Once again Dubai shows that it's a monumental ripoff for this sort of stuff.


----------



## mazdaRX8 (Jul 13, 2008)

hah sorry was saying on the other thread how expensive it is. Doesn't seem to have pre-paid according to their website? HAH what a rip off at the rates

got mine factory unlocked here in Dubai way before they showed up at Etisalat for much cheaper AND i just use my prepaid Wasel card in it


----------



## Andy Capp (Oct 5, 2008)

What tariff are you on? As in what's the charge per month or is it all done on top up cards, do you "buy" blocks of gigs for example?


----------



## Andy Capp (Oct 5, 2008)

> From: APPLE IPHONE SALE [mailto:[email protected]] Sent: Saturday, February 21, 2009 2:58 PMTo: Undisclosed recipients:Subject: BRAND NEW APPLE IPHONE 3G 16GB UNLOCKEDImportance: High BRAND NEW APPLE IPHONE 3G 16GB UNLOCKED WITH COMPLETE ACCESSORIES NEVER USEDCOMES ALONG WITH 12 MONTHS INTERNATIONAL WARRANTY.SIM FREE WORKS WITH ALLNETWORK . UNIT PRICE :: $300USD SHIPPING TYPE :: FEDEX EXPRESS AND UPS BUY 3 UNITS GET 1 UNIT FREE BOX CONTENTiPhoneStereo HeadsetDockDock Connector to USB CableUSB Power AdapterDocumentationCleaning/polishing clot FOR MORE INQUIRY CONTACT Email:: [email protected] PHONE: +447035944333


i got this mail today, saying in effect *$900 (AED830) for 4 units*..... UK Mobile phone number, hotmail address and a spoofed [email protected] return address. If things look too good to be true they usually are...


----------



## mazdaRX8 (Jul 13, 2008)

nah i do the top up cards (wasel pre paid). You can get the data package on these cards as well, and prepay your data package.

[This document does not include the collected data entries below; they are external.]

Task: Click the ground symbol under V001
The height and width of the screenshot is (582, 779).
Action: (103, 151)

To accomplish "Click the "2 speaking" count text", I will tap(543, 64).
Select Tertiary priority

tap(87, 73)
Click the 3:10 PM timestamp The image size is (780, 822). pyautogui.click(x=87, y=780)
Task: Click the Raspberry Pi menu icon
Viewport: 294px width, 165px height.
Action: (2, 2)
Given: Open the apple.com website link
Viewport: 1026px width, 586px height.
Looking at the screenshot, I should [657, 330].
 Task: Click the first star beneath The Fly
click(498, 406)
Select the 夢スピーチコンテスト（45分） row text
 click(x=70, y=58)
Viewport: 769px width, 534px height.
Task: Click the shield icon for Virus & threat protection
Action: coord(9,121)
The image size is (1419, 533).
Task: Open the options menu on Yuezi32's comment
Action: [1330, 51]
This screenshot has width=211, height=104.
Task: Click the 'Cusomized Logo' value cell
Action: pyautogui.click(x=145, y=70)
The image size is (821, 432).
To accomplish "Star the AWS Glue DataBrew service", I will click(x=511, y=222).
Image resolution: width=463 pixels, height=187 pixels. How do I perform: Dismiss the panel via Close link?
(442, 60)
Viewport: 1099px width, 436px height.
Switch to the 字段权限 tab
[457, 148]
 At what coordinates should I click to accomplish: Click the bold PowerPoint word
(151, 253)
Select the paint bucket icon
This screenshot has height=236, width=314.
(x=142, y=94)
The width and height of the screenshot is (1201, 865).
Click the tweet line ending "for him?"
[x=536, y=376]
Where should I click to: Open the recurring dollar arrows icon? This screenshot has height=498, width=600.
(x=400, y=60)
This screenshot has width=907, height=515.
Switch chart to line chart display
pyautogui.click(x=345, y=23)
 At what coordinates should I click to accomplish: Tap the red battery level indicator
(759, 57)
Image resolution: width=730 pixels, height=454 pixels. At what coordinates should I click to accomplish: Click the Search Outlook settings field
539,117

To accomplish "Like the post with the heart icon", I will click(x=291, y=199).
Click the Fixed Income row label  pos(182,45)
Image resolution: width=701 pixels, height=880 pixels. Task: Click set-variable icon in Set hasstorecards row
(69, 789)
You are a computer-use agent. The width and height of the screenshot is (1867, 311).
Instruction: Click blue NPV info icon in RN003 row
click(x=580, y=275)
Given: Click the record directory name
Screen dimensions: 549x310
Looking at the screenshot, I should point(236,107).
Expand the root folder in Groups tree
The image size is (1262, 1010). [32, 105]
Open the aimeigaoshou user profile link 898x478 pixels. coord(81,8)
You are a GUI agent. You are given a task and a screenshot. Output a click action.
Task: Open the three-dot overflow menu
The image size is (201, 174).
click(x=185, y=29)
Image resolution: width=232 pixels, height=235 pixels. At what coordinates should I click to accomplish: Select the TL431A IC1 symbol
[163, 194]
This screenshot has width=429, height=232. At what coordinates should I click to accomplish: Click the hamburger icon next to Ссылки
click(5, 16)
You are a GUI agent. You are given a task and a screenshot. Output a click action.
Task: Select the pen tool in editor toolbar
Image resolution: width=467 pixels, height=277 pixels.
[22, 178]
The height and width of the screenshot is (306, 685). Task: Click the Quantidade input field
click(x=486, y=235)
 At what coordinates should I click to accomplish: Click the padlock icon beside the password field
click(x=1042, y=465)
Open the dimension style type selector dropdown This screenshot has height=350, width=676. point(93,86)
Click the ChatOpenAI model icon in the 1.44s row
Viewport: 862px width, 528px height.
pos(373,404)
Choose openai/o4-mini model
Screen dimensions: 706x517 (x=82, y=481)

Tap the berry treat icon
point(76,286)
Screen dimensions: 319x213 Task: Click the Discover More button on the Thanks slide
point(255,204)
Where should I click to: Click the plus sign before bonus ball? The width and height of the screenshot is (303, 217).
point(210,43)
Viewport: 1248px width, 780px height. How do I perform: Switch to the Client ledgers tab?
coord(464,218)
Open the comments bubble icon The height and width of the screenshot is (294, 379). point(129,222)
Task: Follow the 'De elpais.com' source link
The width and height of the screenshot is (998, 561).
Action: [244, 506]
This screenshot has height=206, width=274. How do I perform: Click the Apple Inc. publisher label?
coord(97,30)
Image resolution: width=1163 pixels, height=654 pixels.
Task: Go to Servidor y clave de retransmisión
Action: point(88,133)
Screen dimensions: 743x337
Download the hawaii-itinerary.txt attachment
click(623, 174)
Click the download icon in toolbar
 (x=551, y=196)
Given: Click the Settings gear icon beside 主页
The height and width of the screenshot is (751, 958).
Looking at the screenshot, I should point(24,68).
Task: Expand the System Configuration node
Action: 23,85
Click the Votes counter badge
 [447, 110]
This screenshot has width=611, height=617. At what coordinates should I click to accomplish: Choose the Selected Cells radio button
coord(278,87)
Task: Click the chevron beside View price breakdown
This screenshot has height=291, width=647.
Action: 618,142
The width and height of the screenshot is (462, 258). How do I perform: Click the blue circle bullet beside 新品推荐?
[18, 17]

I should do that, but havn't gotten around to it


----------



## caldwema (Oct 9, 2008)

Does anyone know if the unlocked iphones have all of the same internet capabilities with the pre-paid data package as apposed to the one Etisalat are advertising now?? I am seriously looking at getting one, but the prices of the new plans are a bit crazy and I am not sure I want to go over to a post paid plan.


----------



## Pasanada (Feb 5, 2008)

I'm on a UK PAYG "contract" through O2 with my iphone - you can still access all the Apps, Safari, push emails etc.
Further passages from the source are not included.